In this article we will look at two key components of network monitoring, Stingray Service Gateway (a platform based on Deep Packet Inspection technology) and the QoE (Quality of Experience) module, and examine a practical case study on finding network problems.
Stingray Service Gateway (SSG) provides the ability to analyze traffic in real time. It allows not only to monitor the connection establishment rate and the number of losses for TCP connections, but also to identify bottlenecks that are difficult to detect with standard monitoring tools.
SSG can be installed in the gap (Inline mode) or on the traffic mirror (Mirror mode).
Inline mode provides connection of the device in the gap of active links between two routers and is the recommended installation scheme providing full functionality of the system,
Inline mode
while the mirror installation mode limits functionality to filtering traffic to comply with legislation and collecting statistics.
Mirror mode
The QoE analytics module is aimed at evaluating end-user quality of service based on data received from DPI. It evaluates various aspects of the user experience, such as latency, data rate, application protocol traffic patterns and packet loss rates, allowing you to react quickly to problems and optimize network performance to ensure a high level of quality of service.
The QoE module collects the following metrics:
- Round Trip Time (RTT) metrics;
- Number of re-requests metrics;
- Number of sessions, devices, agents, IP addresses per subscriber;
- Traffic distribution by application and transport protocols;
- Distribution of traffic by direction and AS;
- Clickstream for each subscriber (SNI, CN, URL).
How is the network monitored with SSG and QoE?
Network monitoring using SSG and QoE module technologies is a procedure that includes several steps:
1. Traffic capture and balancing
Traffic is extracted from the network core and sent to the SSG Load Balancer, which distributes the load evenly among several SSG servers. The balancer can handle up to 800 Gbps of mirrored traffic.
You can learn more about Load Balancer operation in our knowledge base
2. Collecting and analyzing statistics
IPFIX statistics (NetFlow v10) from each SSG server is collected and transmitted to a cluster of QoE servers, where the information is accumulated and stored with the ability to customize storage time.
These statistics contain information about IPDR (Internet Protocol Detail Record), which includes RTT (round-trip time) and number of retransmits.
Retransmits – retransmission of packets in case of packet loss
This data is used to monitor and determine the quality of communication services.

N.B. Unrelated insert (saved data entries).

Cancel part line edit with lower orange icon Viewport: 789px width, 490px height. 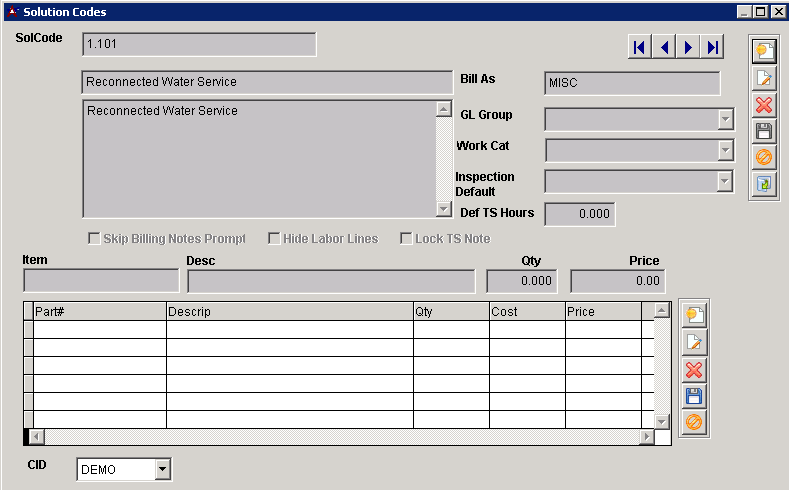click(x=694, y=423)
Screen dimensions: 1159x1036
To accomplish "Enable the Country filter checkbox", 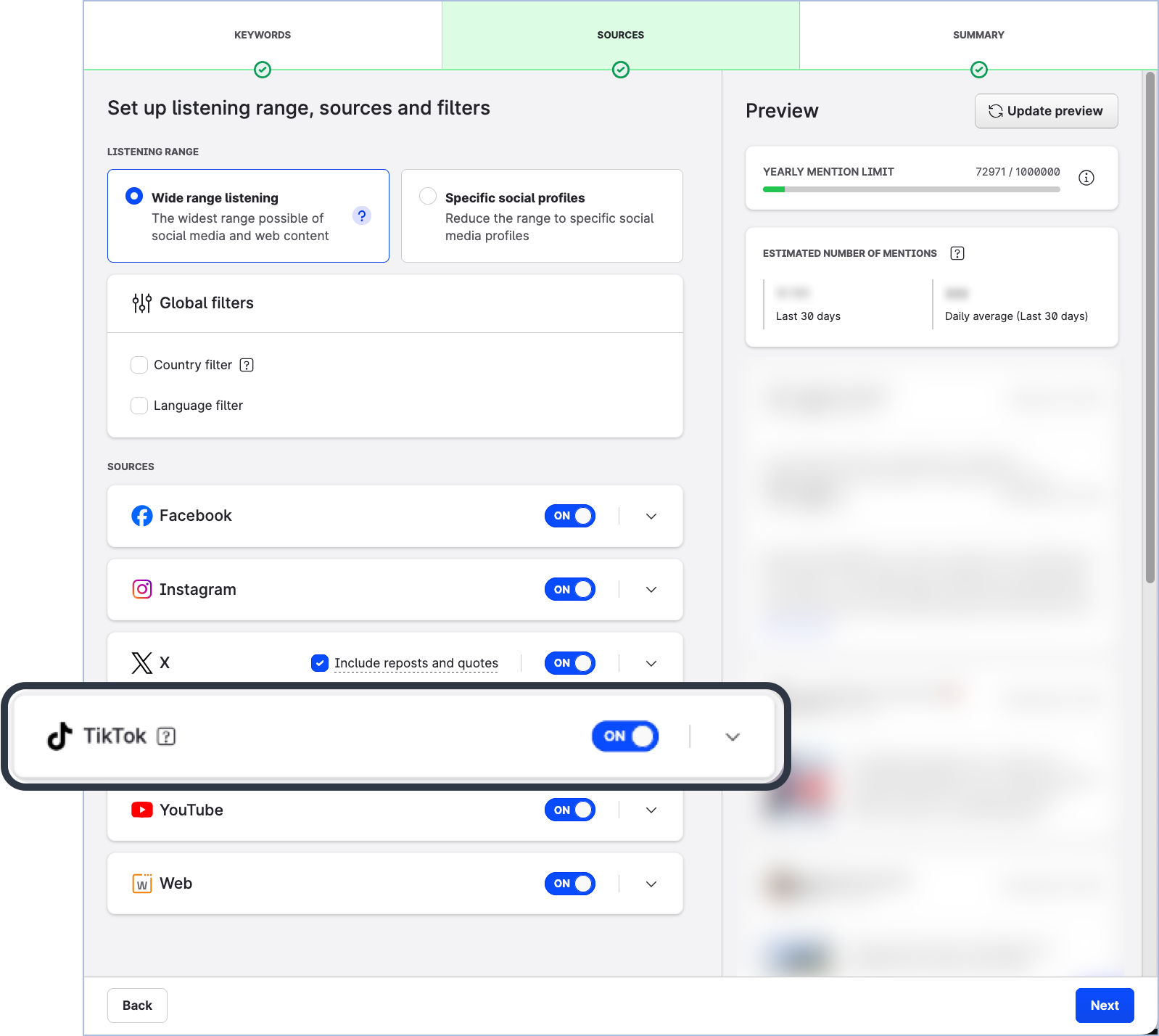I will (139, 365).
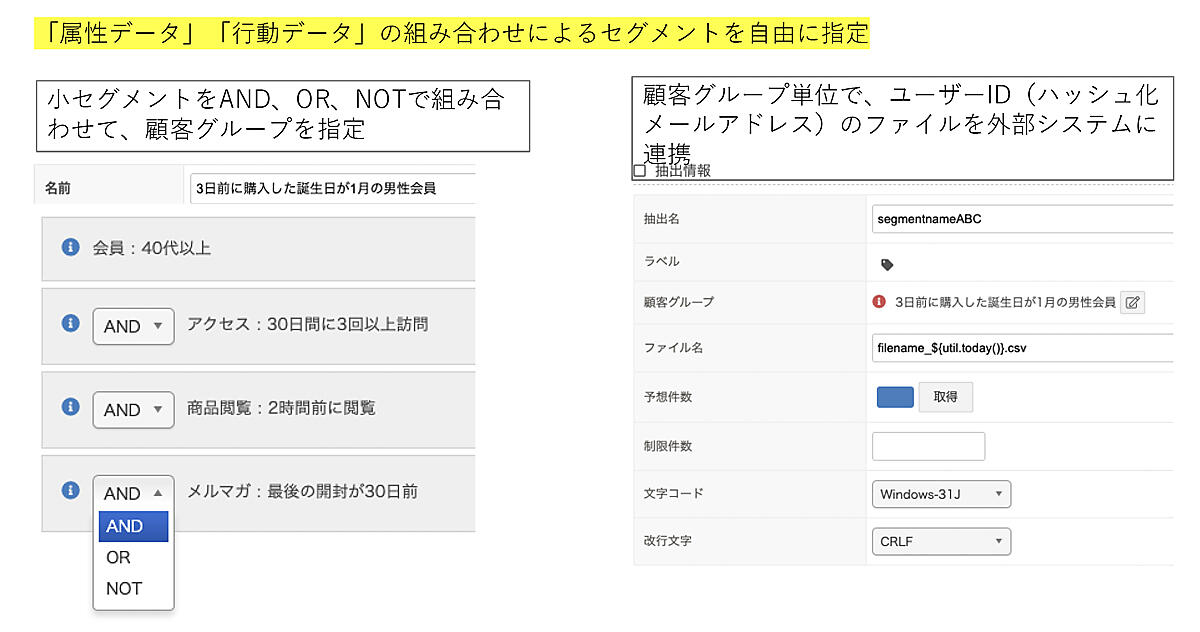This screenshot has width=1200, height=632.
Task: Click the info icon in the アクセス row
Action: [x=70, y=324]
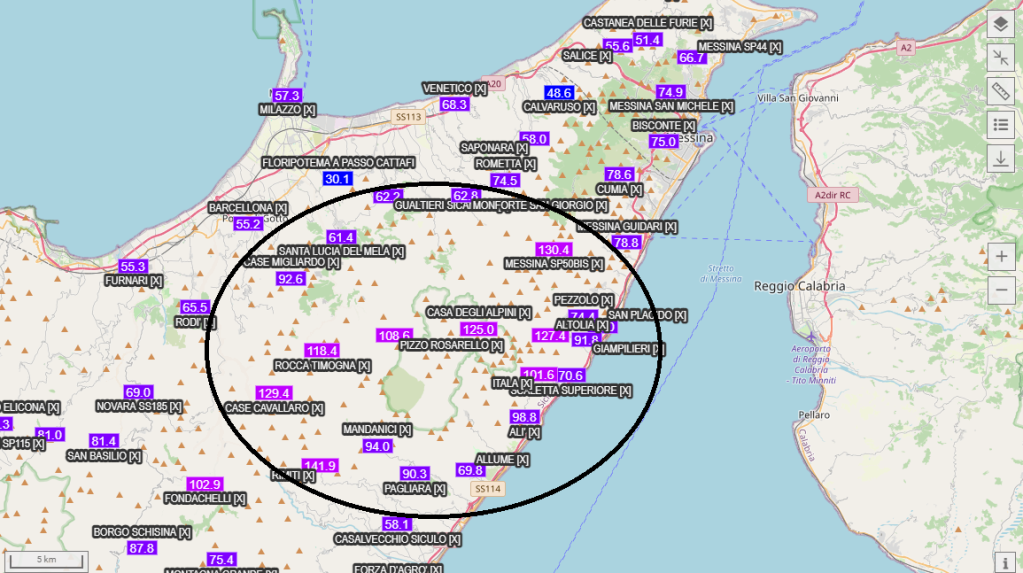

After collection and analysis of statistics, reports are generated and the results are visualized for easy interpretation and decision-making by network administrators. The obtained data allows to promptly identify and solve network problems, optimize its operation and improve the level of service for end users.
The results of monitoring and analyzing statistics can also be used to forecast the load on the network and plan its scaling in the future.
Testing QoE efficiency – a practical case study
Let’s consider a real scenario of statistics monitoring with the QoE module.
Description of QoE connection
Traffic from the customer’s virtual infrastructure was mirrored to the BareMetal server port with SSG.
The only task of the SSG was to collect Netflow v10 statistics using custom fields including RTT and Retransmit information for TCP sessions. These statistics were delivered to a standalone virtual machine on which the QoE Stor statistics collection module was deployed.
Tests performed
1. Checking the correspondence between the percentage of retransmits and the actual configured losses on the host
For the test, a host was used on which Linux TC was used to set parameters that artificially drop 30% of the incoming traffic on the interface.
#tc qdisc add dev eth0 root netem loss 30% #tc qdisc show dev eth0 qdisc netem 8003: root refcnt 2 limit 1000 loss 30%
The test produced QoE analytics results indicating a 30% retransmit rate and also matching on RTT.
These results indicate correct operation of the QoE analytics module.
By default, the time of statistics aggregation is 15 minutes, this parameter can be reduced to 1 minute, but then the volume of accumulated data will increase.
2. Improving connectivity with the host by changing the traffic route
One of the hosts was experiencing retransmits on a TCP session.
At 13:00, a rerouting of the outgoing traffic for the problematic prefix to a different path was performed and the switch resulted in the disappearance of retransmits and improved RTT. These metrics were also confirmed by the statistics obtained from the QoE.
Let’s take a visual look at the traffic path changes:
“BEFORE”
“AFTER”
These results also indicate the correct operation of the QoE analytics module and the ability to detect connectivity problems on the Internet.
Conclusions
The tested functionality allows to identify bottlenecks in the network and can be a monitoring tool for timely detection and proactive work with problem areas.
Using API it is possible to integrate SSG into the current monitoring system to control the moments of connectivity degradation on the network.